─── EXERCISE INPUT

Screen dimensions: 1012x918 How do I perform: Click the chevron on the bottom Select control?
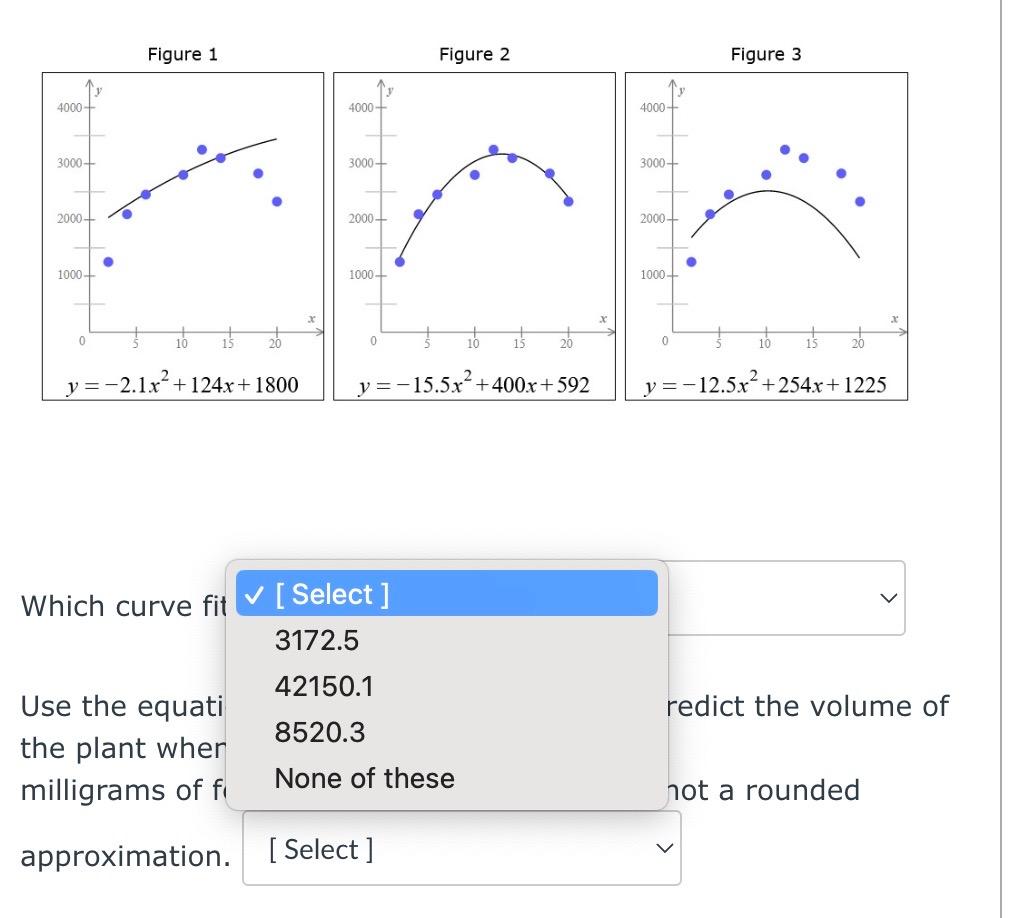662,847
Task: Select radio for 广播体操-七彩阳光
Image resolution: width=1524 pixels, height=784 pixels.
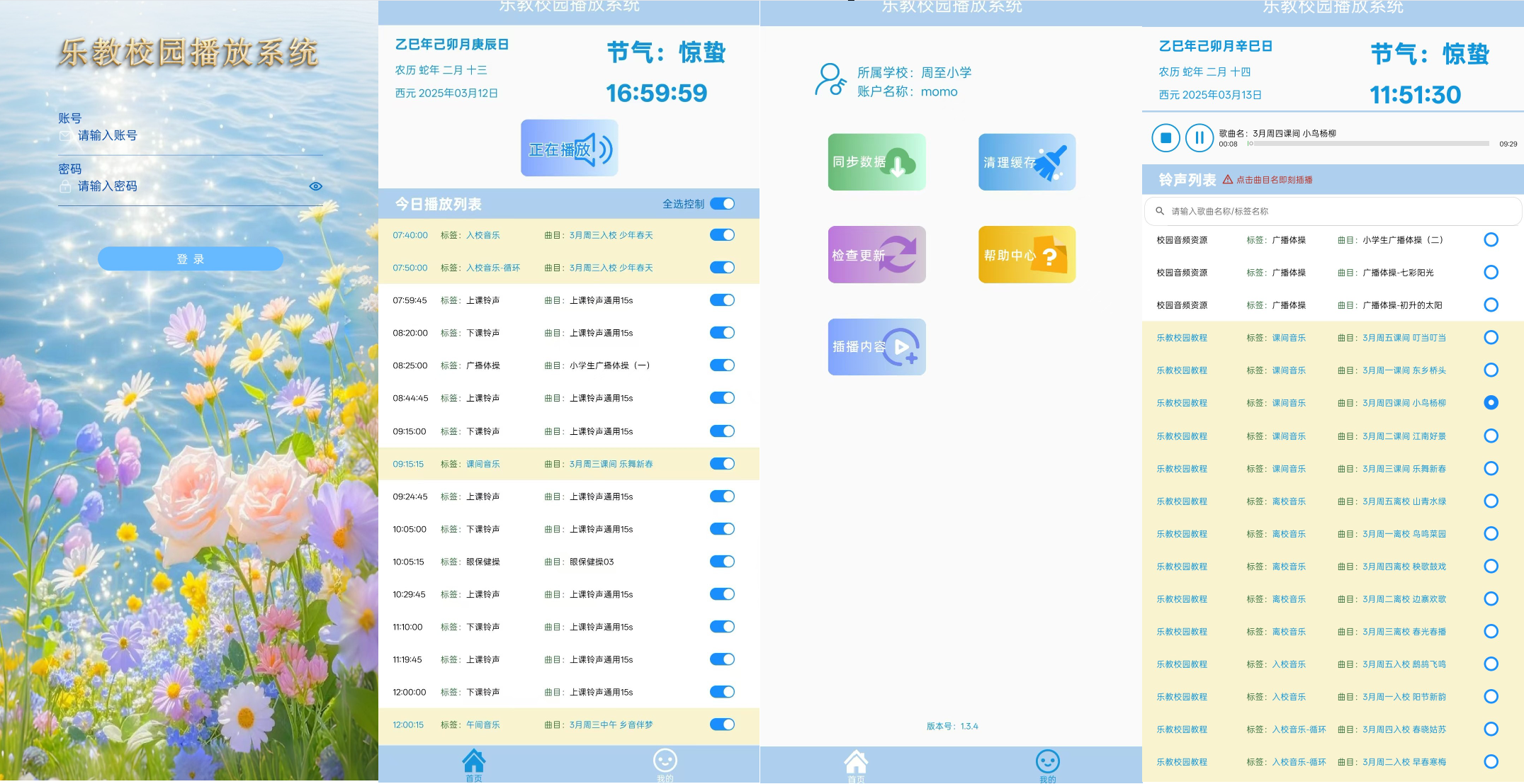Action: [x=1491, y=273]
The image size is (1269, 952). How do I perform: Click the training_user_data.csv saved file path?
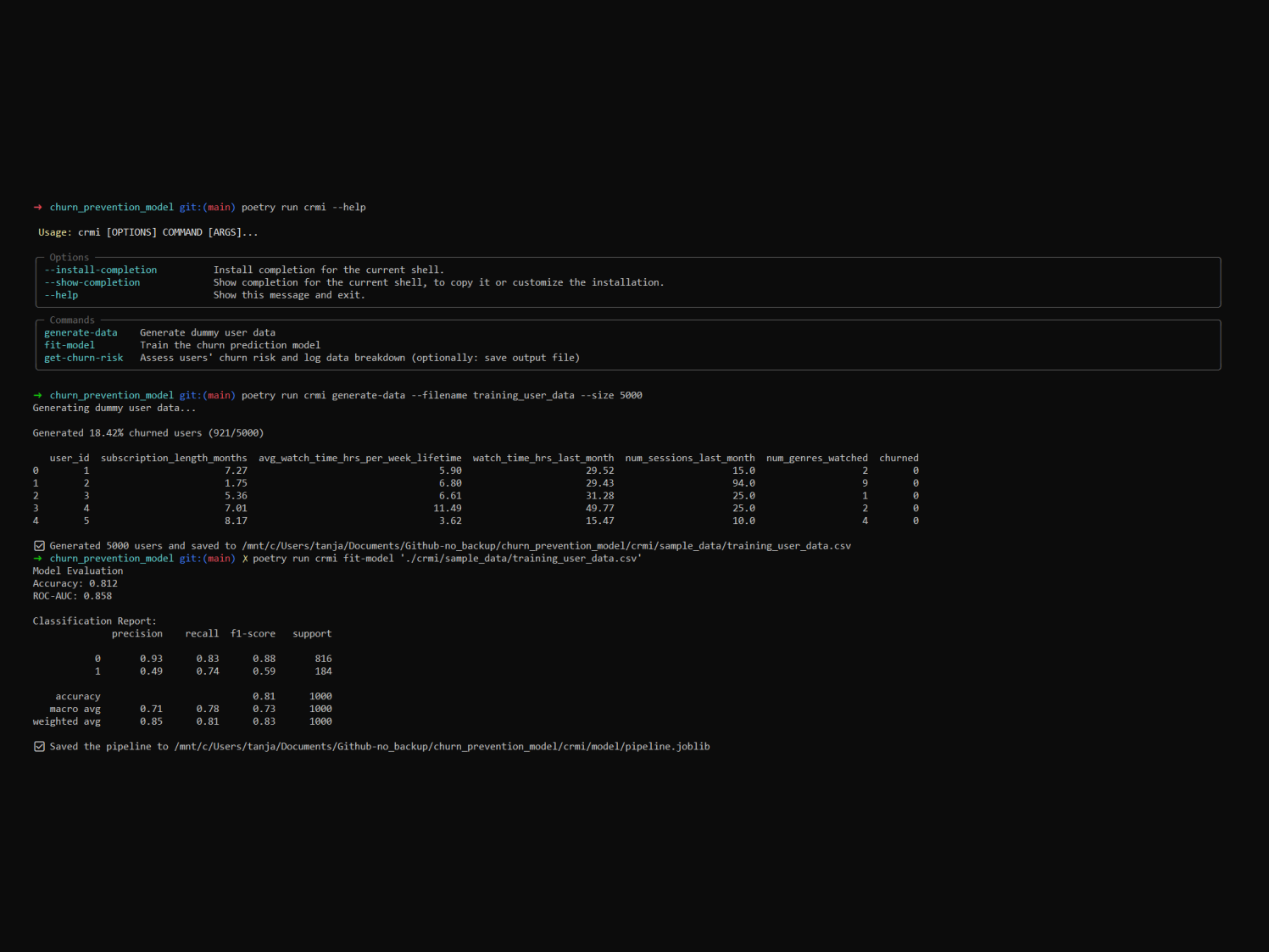[546, 546]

──────

**PROBLEM TO WORK ON**
Can you reproduce all the data above, requests included, but scale every coordinate in the answers by 0.25 and round to whole numbers, with halves rounding up? Leave the pictures out and keep the numbers in the requests unchanged.

**COMPLETE RESPONSE**
Screen dimensions: 1012x918 How do I perform: Click the chevron on the bottom Select control?
166,212
Task: Select radio for 广播体操-七彩阳光
Image resolution: width=1524 pixels, height=784 pixels.
Action: [x=373, y=68]
The image size is (1269, 952). How do I perform: Click the training_user_data.csv saved file path?
[137, 137]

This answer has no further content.